Team Formation Card Method

Note: This method really isn't much harder than the "quick and easy" method, but it has more steps. You will also need to download a copy of the Team Formation Cards.

Sample Team Formation Card:

Sample Team Formation Card

Steps:

  1. Duplicate enough Team Formation cards so that you have one card for each student in the class. Never show these cards to your students!
  2. Write each students' name on a card, circle "boy" or "girl," and fill out the section on race.
  3. For ability, decided if the student is High (H), Medium High (MH), Medium Low (ML), or Low(L). The numbers of students for each category need to be roughly the same. This judgement is very subjective and can include areas such as leadership ability, willingness to work hard and complete homework, organization skills, ability to follow directions, and so on.
  4. In the Notes section, write down any miscellaneous information such as learning disabilities, personalities, special needs, etc.
  5. After you fill out the cards, spread them out in rows on a table. For this example we will assume you have 28 students in your class, which means you will have 7 students in each category.
  6. Start by placing your 7 highest students in one COLUMN. Your Highs can be thought of as the leaders in your class; these are the kids you can count on to lead the group in a positive direction.
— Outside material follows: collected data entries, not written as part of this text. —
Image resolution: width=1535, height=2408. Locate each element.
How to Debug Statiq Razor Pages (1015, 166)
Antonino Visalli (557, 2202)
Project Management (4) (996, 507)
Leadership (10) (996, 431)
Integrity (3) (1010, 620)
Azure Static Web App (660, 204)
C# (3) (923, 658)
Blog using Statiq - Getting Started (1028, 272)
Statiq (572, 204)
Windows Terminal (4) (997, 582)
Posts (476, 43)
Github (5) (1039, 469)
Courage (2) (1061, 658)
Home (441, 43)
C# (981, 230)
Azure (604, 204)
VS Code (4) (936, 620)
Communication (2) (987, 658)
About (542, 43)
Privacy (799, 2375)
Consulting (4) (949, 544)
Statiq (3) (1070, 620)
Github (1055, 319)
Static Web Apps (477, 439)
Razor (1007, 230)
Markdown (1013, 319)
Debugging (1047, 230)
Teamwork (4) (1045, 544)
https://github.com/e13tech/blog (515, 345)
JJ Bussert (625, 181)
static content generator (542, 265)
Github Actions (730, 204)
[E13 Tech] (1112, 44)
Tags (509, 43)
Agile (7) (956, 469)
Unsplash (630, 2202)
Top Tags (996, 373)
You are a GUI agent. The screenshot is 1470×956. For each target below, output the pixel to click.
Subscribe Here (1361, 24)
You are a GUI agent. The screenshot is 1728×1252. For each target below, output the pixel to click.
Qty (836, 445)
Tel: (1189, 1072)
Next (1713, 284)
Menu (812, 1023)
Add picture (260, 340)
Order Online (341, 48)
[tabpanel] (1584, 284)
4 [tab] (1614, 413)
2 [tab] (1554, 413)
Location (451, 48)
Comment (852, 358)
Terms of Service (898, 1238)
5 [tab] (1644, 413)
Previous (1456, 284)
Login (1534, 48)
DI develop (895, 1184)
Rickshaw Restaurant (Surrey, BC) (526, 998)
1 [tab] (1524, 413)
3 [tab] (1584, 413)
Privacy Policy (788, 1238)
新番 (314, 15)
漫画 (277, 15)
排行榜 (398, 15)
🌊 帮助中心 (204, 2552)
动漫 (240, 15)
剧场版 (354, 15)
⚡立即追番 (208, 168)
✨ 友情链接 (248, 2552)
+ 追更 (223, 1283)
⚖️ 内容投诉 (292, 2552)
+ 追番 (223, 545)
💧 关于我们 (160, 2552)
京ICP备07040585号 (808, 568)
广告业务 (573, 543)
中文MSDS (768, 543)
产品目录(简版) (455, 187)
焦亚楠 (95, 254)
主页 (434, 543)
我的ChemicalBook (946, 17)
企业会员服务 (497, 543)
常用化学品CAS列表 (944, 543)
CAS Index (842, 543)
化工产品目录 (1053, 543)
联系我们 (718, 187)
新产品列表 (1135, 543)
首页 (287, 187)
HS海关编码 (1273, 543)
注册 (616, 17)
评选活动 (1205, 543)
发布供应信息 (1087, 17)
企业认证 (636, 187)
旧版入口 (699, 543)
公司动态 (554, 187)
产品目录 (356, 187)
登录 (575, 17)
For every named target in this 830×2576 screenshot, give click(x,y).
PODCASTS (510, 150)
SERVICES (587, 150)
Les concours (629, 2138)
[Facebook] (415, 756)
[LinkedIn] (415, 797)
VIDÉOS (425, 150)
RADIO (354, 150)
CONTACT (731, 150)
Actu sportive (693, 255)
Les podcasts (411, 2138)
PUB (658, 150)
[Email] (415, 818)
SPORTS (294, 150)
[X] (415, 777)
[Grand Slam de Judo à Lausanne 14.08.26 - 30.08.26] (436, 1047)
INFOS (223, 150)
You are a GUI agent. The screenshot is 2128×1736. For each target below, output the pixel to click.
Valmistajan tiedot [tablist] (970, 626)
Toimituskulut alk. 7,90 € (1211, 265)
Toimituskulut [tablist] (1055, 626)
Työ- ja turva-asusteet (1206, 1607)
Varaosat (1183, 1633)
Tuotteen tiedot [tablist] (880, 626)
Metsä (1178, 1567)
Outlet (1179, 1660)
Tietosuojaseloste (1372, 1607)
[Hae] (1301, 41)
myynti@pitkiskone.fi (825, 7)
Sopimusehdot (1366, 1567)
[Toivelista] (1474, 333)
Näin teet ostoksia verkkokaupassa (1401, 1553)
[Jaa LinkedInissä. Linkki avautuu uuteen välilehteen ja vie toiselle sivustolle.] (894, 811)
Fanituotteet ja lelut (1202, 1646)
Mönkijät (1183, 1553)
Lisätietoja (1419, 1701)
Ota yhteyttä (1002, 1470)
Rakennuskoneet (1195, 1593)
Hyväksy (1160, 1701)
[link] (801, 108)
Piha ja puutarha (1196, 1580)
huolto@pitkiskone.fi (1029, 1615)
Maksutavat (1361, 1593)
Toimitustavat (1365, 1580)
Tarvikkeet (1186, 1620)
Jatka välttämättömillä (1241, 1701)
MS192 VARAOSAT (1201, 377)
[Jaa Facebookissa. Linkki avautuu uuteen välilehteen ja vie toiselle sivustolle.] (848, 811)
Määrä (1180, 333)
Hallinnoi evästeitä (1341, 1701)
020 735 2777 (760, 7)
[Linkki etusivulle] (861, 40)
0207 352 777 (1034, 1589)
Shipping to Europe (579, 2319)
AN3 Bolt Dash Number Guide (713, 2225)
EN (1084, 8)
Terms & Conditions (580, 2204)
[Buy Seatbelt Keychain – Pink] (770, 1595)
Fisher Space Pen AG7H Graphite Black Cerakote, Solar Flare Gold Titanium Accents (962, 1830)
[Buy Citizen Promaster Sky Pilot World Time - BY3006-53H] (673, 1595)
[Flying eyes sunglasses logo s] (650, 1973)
Next, place your 7 Medium High students in a column beside the Highs. Continue with a column for the Medium Lows and the Lows.
  7. When you finish, you will have an array of cards that is 4 columns wide and 7 rows high. As you look over the array of cards, picture each ROW as a team. Look across each row and decide if you need to switch some cards to make the team more balanced. Do you have two boys and two girls? Do you have one High, one Medium High, one Medium Low, and one Low student? Does each team accurately represent the ethnic composition of your class? Will the students get along with each other? Look at all the teams and continue switching cards in each column until you have teams that are as heterogeneous as possible.
  8. It's important to have a way of keeping track of who has been on which team. The Team Number boxes will help you remember who has been on each team throughout the year. After forming teams, record each student's team number in the box on the bottom of his or her card. To assign team numbers, start with the top row and call it Team 1. Write a 1 in the first box on every team member's card. The next team becomes Team 2, so write the number 2 in the first box on their cards. Continue with all 7 teams. After six weeks have passed and you form new teams, you will be able to see at a glance who was on each team. That way you can make sure that most students are placed with new team members each time.
Random team selectionis accepted as 'fair' and sends the message "This year we will learn to work effectively and cooperatively with everyone in the classroom, regardless of race, gender or background experience".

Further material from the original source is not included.